Smart Solutions: Devices need spring cleaning, too
While our personal tastes may vary when it comes to home decor and household gadgets, most domestic settings have at least one object in common -- and that’s a smartphone. Though these convenient devices have a lot to offer, when they start to slow down we might need to do some digital spring cleaning.
For some guidance to get you going, Andrew Moore-Crispin, director of content at Ting Mobile – a mobile phone service that aims to save consumers money and help them make the most of the cell phone experience – offers some tips on the topic.
First, he says it might be time to say farewell to all those photos. For instance, you can back up your old images and videos to the cloud for free with the Google Photos app. This will offer peace of mind if you lose your phone or plan to buy a new one.
You should also uninstall useless apps that take up data, slow you down and drain your battery. “It seems everything has its own app now over the course of owning a phone,” says Moore-Crispin. “If you’re not actually using an app regularly and it doesn’t make your day better, you should be getting rid of what you don’t need.”
Next, you can organize the apps you want to keep by moving the ones you use most often to the home page or sorting them into smart folders.

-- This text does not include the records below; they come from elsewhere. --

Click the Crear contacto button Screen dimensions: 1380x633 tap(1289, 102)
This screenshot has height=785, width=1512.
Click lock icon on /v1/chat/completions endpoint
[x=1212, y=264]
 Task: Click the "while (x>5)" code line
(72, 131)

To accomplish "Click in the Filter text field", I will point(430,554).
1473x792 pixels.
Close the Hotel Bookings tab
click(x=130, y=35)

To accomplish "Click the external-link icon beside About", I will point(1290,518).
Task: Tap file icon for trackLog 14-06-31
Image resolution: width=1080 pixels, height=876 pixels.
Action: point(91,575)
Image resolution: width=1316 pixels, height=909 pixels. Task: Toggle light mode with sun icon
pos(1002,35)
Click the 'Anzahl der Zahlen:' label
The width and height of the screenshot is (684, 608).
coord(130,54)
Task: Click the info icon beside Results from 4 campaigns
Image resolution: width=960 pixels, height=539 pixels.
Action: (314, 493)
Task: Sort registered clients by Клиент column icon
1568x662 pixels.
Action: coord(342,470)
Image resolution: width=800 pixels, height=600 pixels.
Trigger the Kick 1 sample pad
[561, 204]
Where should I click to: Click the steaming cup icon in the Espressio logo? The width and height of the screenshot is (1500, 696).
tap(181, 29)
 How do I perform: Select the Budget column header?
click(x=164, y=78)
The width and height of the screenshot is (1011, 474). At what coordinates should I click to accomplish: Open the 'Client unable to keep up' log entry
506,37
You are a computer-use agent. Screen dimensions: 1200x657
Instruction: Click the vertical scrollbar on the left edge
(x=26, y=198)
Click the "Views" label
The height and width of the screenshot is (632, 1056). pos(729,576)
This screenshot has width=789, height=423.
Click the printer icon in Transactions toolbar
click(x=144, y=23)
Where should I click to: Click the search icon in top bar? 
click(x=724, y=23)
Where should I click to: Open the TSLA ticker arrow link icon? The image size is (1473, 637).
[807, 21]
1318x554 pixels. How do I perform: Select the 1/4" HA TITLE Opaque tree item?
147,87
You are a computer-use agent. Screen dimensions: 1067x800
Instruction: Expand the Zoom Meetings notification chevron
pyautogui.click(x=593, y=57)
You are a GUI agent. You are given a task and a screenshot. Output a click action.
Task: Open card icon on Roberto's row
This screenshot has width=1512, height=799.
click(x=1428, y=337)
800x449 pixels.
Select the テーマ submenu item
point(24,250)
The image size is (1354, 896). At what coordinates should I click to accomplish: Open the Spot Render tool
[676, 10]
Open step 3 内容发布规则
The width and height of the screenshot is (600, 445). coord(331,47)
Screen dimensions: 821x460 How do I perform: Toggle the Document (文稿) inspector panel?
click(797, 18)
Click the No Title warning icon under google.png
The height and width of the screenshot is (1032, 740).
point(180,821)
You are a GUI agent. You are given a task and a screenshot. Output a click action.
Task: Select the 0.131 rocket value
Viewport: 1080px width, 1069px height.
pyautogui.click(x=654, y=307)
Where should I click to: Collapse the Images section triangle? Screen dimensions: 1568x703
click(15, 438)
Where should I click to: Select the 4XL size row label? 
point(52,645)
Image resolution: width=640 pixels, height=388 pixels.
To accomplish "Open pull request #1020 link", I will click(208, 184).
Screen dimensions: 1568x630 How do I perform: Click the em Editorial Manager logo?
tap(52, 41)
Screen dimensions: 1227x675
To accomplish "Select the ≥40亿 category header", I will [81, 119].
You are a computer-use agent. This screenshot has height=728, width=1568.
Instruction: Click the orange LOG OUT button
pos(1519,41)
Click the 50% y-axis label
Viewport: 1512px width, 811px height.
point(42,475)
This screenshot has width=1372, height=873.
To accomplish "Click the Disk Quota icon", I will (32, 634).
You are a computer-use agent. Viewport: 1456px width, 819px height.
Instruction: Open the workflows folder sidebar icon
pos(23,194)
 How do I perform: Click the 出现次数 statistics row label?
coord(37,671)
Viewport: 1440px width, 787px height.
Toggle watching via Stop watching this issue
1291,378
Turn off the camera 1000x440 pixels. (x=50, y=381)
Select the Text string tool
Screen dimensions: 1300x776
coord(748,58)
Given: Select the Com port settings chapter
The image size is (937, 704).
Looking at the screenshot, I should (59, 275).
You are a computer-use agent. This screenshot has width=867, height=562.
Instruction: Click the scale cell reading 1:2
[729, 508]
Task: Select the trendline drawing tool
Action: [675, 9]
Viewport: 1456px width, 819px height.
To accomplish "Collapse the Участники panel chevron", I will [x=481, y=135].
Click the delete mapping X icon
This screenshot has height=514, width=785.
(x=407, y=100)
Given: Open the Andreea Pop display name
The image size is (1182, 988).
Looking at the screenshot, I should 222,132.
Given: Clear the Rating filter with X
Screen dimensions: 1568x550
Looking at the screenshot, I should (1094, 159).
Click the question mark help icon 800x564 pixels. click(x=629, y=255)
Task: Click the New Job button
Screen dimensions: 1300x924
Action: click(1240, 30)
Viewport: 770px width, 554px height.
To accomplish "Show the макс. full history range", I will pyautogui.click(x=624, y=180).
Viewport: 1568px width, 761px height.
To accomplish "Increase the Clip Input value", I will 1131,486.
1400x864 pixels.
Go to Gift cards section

These can include categories like TV, banking, work and home apps, making them easier to find when grouped together.
When you install future apps, select the permissions you want to grant at the time of installation. For instance, while a service like Uber or Lyft would need to track your location, that wouldn’t be the case for your local coffee shop.
You’ll also want to cut the cache and clear out browser data that can build up to the point where it’s significantly slowing down your phone. “Everything you’re doing on the phone is leaving cache every time,” says Moore-Crispin.
When all else fails, it might be time to go back to where you started. If the system freezes or some apps refuse to launch, you can back up your data first and then do a factory reset. “This takes your phone back to the same setting it had when it came from the factory. In a last ditch effort, you can remove everything from the phone and start again,” he says.
If you’re in the market for a new smartphone, consider last year’s model to save some money. Another cost-effective strategy is to take a closer look at your phone bill every now and then to see what you’re paying for and to find out if there are better plans or promotions available.
In the meantime, spring cleaning your smartphone can save you time and effort. “Ultimately our phones are supposed to be a utility,” says Moore-Crispin. “You don’t want to live on the phone. You want to do anything you can to make it more useful and less of a lifestyle choice.”